The Dardanelles Gun or Great Bronze Gun (Şahi topu or simply Şahi) is a 15th-century siege cannon, specifically a super-sized bombard, which saw action in the 1807 Dardanelles operation. It was built in 1464 by Ottoman military engineer Munir Ali and modelled after the Basilic, the bombard crafted by Orban that was used for the Ottoman siege of Constantinople in 1453.

== History ==
The Dardanelles Gun was cast in bronze in 1464 by Munir Ali with a weight of 17 tonnes and a length of 5.18 m, being capable of firing stone balls of up to 0.635 m). The powder chamber and the barrel are connected by the way of a screw mechanism, allowing easier transport of the unwieldy device.

Such super-sized bombards had been employed in Ottoman warfare and in Western European siege warfare since the beginning of the 15th century. According to Gábor Ágoston, the technology could have been introduced from other Islamic countries which had earlier used cannons or from Europe. The Ottoman army successfully deployed large bombards at the siege of Salonica in 1430, and against the Hexamilion wall at the Isthmus of Corinth in 1446.

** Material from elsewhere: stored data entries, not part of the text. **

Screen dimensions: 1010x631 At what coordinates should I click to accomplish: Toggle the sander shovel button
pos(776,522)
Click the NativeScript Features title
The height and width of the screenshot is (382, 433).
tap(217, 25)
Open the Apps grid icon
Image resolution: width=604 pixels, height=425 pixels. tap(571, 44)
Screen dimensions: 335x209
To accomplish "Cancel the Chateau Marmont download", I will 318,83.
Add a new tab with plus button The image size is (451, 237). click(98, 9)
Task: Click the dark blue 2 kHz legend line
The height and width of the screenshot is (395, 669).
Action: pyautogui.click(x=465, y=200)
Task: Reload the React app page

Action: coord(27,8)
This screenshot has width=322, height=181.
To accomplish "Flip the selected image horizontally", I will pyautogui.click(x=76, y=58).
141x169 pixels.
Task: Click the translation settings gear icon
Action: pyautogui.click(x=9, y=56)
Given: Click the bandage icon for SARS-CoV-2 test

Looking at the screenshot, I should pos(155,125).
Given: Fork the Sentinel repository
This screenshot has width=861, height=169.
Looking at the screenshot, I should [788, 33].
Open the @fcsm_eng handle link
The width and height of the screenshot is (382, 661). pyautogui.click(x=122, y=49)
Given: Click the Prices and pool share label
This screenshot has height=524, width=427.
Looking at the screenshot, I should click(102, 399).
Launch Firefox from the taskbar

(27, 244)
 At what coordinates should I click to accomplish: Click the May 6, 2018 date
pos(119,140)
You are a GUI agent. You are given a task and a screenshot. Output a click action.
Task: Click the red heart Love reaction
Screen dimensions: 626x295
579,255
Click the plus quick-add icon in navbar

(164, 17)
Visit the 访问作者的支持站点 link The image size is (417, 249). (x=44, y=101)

At the siege of Constantinople in 1453, the Ottomans used anywhere from 12 to 62 cannons, built at foundries that employed Turkish cannon founders and technicians, most notably Saruca and Orban. Most cannons at the siege were built by Ottoman engineers, including a large bombard by Saruca, while one cannon was built by Orban, who also contributed a large bombard. Ali's piece is assumed to have closely followed the outline of the large bombards used at the siege of Constantinople.

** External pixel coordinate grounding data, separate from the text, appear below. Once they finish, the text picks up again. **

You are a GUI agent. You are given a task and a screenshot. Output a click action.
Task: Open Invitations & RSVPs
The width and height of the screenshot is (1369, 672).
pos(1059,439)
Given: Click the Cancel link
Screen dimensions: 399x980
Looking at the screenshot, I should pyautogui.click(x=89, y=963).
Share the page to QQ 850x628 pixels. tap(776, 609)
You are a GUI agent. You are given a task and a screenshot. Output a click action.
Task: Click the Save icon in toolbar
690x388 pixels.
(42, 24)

Along with other huge cannons, the Dardanelles Gun was still present for duty more than 340 years later in 1807, when a Royal Navy force appeared and commenced the Dardanelles Operation. Turkish forces loaded the ancient relics with propellant and projectiles, then fired them at the British ships. The British squadron suffered 28 casualties from this bombardment. A spherical round made of granite, 63 cm of diameter, and a density of 2600 kg/cubic metre, has a weight of 340 kg.

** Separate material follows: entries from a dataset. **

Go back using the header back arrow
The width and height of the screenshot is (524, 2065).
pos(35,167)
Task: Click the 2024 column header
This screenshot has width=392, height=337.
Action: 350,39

By 1850, the gun was being considered for scrapping. This was avoided after John Henry Lefroy attempted to get it added to the Royal Military Depository, a British military museum. In 1866, on the occasion of a state visit, Sultan Abdulaziz gave the Dardanelles Gun to Queen Victoria as a present. It became part of the Royal Armouries collection and was displayed to visitors at the Tower of London. In 1989, it was moved to Fort Nelson, Hampshire, overlooking Portsmouth.

== See also ==
- List of the largest cannon by calibre

== Sources ==

- ffoulkes (1930). "The ‘Dardanelles’ Gun at the Tower"
- Schmidtchen, Volker. "Riesengeschütze des 15. Jahrhunderts. Technische Höchstleistungen ihrer Zeit"
- Schmidtchen, Volker. "Riesengeschütze des 15. Jahrhunderts. Technische Höchstleistungen ihrer Zeit"
- Ágoston, Gábor (2016). "Warfare in Early Modern Europe 1450–1660"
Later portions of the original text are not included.